> PROBLEM DESCRIPTION
Going through the data below, please show each line containing the string "computer".

(Dataset entries)

***

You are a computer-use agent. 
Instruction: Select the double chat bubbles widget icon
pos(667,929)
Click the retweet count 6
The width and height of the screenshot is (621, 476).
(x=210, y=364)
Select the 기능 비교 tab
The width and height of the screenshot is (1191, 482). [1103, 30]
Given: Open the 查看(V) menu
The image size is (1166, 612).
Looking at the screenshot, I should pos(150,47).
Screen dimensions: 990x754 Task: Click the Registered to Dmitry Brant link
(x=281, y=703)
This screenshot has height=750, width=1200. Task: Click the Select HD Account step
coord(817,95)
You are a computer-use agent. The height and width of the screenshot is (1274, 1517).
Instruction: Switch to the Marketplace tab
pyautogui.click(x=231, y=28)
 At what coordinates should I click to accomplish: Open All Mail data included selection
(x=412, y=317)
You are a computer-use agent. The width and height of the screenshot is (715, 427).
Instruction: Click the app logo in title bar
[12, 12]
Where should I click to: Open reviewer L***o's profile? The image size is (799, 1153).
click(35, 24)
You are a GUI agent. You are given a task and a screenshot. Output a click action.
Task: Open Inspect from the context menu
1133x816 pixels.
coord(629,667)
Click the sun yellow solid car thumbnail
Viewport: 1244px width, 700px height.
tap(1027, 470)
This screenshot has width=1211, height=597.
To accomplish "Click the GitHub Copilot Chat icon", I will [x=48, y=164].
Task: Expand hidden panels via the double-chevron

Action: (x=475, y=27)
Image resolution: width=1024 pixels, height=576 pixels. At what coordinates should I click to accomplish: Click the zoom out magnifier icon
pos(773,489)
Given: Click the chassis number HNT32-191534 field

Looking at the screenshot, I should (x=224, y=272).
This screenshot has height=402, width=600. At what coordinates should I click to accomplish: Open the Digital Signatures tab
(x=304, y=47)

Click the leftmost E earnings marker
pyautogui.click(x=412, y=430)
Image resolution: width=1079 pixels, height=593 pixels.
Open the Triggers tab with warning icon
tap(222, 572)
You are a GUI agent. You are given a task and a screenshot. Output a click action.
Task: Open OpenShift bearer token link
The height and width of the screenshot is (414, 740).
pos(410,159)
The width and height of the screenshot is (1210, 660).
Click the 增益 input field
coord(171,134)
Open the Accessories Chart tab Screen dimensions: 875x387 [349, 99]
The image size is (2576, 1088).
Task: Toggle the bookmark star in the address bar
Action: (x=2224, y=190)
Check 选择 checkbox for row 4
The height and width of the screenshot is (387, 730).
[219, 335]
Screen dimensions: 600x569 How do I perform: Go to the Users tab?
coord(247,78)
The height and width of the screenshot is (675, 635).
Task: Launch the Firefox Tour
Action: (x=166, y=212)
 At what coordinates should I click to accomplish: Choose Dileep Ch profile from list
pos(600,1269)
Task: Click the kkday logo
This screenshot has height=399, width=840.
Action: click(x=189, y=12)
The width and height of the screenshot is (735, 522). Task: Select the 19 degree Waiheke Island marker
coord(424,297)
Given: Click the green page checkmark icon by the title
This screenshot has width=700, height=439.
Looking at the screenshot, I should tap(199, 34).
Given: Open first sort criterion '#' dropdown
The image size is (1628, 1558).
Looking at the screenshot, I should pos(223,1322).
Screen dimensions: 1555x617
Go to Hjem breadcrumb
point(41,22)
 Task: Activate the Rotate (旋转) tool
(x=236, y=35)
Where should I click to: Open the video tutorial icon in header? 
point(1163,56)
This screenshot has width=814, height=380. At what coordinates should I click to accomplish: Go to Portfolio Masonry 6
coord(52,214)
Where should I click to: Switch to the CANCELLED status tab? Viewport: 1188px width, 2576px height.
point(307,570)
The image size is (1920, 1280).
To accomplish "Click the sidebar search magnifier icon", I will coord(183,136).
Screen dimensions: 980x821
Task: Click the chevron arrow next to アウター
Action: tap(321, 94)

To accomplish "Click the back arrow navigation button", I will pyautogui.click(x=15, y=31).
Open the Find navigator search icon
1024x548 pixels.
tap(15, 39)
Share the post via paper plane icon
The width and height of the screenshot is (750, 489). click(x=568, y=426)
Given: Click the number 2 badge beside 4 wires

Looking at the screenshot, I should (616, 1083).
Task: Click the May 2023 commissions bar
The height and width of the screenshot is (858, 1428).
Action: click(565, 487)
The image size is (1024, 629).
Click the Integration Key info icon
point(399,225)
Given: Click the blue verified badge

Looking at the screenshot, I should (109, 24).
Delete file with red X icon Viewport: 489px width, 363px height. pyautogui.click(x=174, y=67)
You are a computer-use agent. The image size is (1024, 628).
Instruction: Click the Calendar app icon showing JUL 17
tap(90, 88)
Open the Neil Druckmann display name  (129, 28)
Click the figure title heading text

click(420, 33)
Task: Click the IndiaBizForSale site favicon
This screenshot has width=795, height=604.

***

> OUTPUT FOR THIS EXERCISE
You are a computer-use agent. 
You are a computer-use agent. The height and width of the screenshot is (1274, 1517).
You are a computer-use agent. The width and height of the screenshot is (715, 427).
You are a computer-use agent. The image size is (1024, 628).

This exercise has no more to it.